AI VoiceCraft is a powerful web application built with Gradio that leverages cutting-edge AI to generate dynamic text content and transform it into natural-sounding speech. This tool integrates the Gemini AI model for content generation and Microsoft Edge TTS for high-quality audio synthesis.

Features

  • Dynamic Content Generation:
    •  Generate various content types, including stories, news, podcasts, and more.
      
    •  Customize content length, theme, and style.
      
    •  Utilize Gemini AI for creative and contextually relevant text output.
      
  • High-Quality Text-to-Speech:
    •  Leverage Microsoft Edge TTS for realistic voice synthesis.
      
    •  Support for multiple languages and voices.
      
    •  Fine-tune speech rate and pitch for optimal delivery.
      
  • User-Friendly Interface:
    •  Intuitive Gradio interface for easy navigation and control.
      
    •  Real-time feedback and error handling.
      
    • Attractive theme applied for better user experience.
  • Customization Options:
    •  Adjust the creativity level of the AI content generation.
      
    • Input custom prompts for fine-tuning the AI outputs.
    • Adjust speech rate and pitch to fit your needs.

Getting Started

Prerequisites

  •  Python 3.7+
    
  •  Internet connection (for API access and TTS)
    
  • API Key for Gemini Model.

Installation

  1. Clone the repository:

    git clone https://github.com/musabbirkm/ContentVoiceGen.git
    cd ContentVoiceGen
    
  2. Install the required Python packages:

    pip install gradio requests edge-tts google-generativeai nest_asyncio
    
  3. Set your API key in the VOCALIS.py file.

  4. Run the application:

    python app.py
    
  5. Open your web browser and navigate to the local URL provided by Gradio (usually http://127.0.0.1:7860).

Usage

  1. Select the desired content type from the dropdown menu.
  2. Choose the language and voice for the TTS output.
  3. Adjust the output style, content length, and theme as needed.
  4. Enter any custom text or instructions in the customization field.
  5. Adjust the speech rate and pitch using the sliders.
  6. Click the "Submit" button to generate the text and audio.
  7. Review the generated text and listen to the audio output.

Code Structure

  • your_script_name.py: Main application script that integrates Gradio, content generation, and TTS.
  • VOCALIS.py: Contains the Agent and ContentGenerator classes for AI content generation.
  • edgeTTsLang.py: Dictionary containing the language and voice codes for Microsoft Edge TTS.

Dependencies

  • gradio: For building the web interface.
  • requests: For making HTTP requests to the API.
  • edge-tts: For text-to-speech conversion.
  • google-generativeai: For interacting with the Gemini AI model.
  • asyncio: For asynchronous operations.
  • nest_asyncio: For handling nested asyncio events in Jupyter notebooks.

Contributing

Contributions are welcome!
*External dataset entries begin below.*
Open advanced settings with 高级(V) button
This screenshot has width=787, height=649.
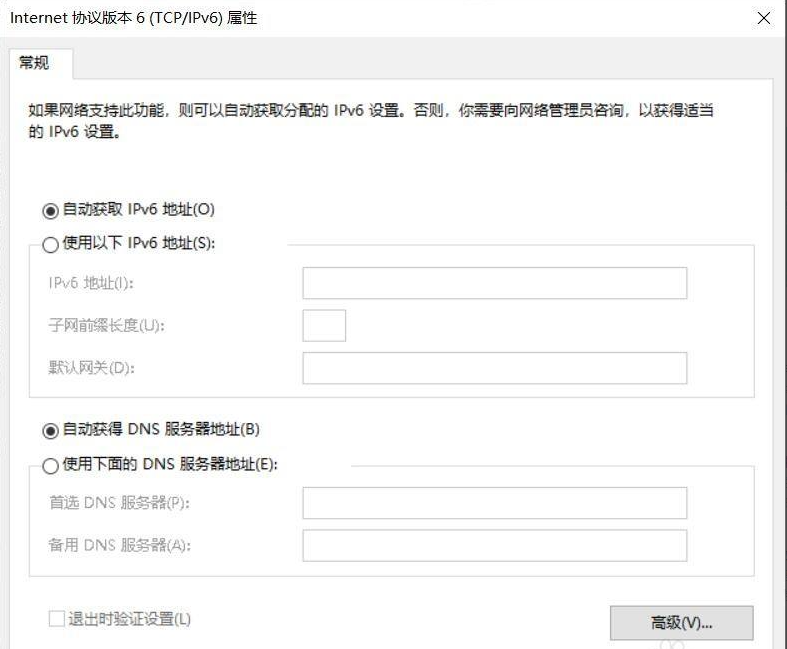point(681,623)
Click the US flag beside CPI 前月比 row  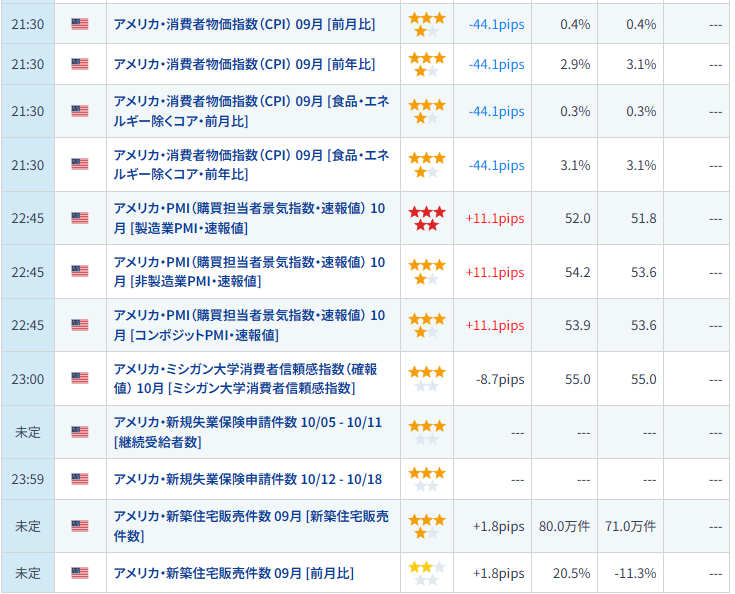[x=80, y=23]
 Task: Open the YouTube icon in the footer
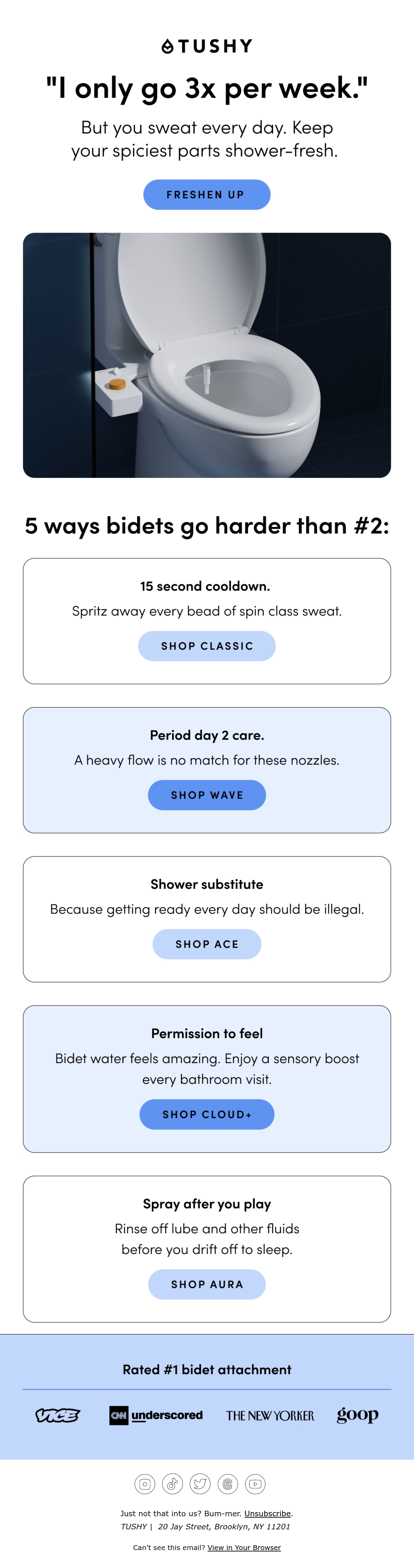[x=256, y=1483]
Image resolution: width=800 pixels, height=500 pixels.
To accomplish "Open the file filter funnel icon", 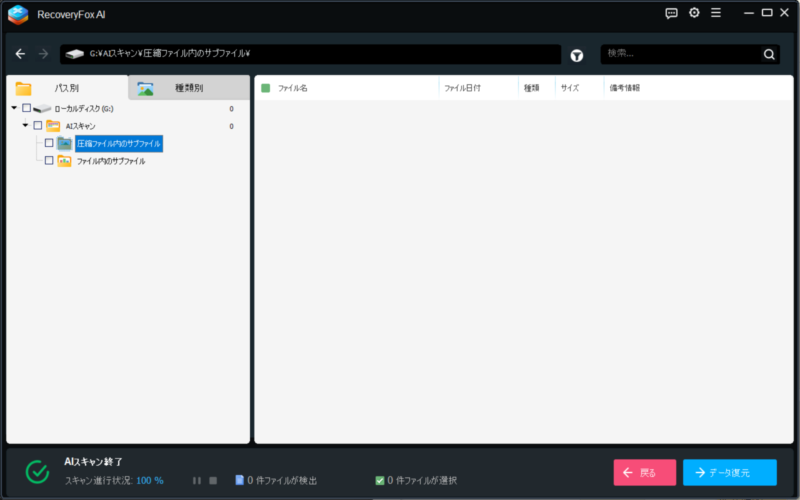I will [577, 55].
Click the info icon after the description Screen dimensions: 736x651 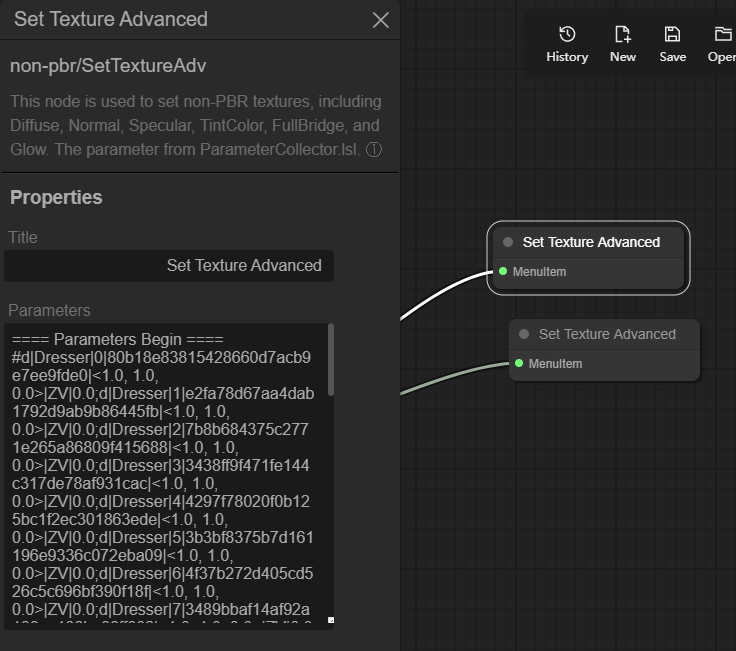click(374, 150)
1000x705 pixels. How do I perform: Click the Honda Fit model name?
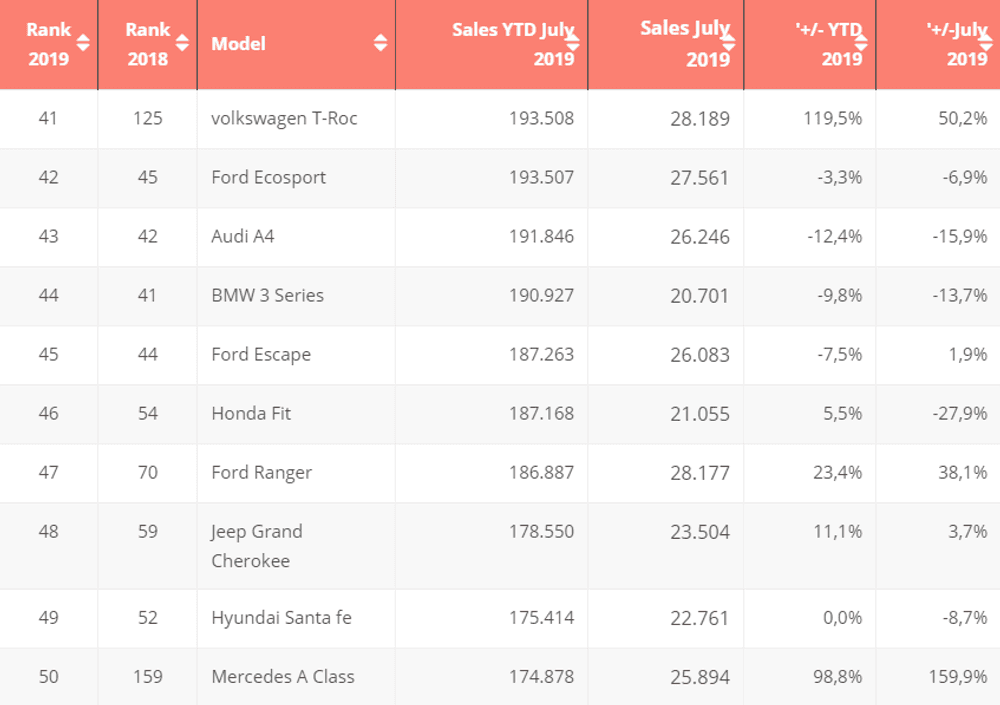pos(251,413)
Please feel free to submit pull requests or open issues for bug fixes, feature requests, or improvements.

License

This project is licensed under the Apache Version 2.0 Apache 2.0

To enhance the user experience, an attractive theme has been applied to the Gradio interface. You can customize the theme further by modifying the Gradio theme settings in the create_demo function.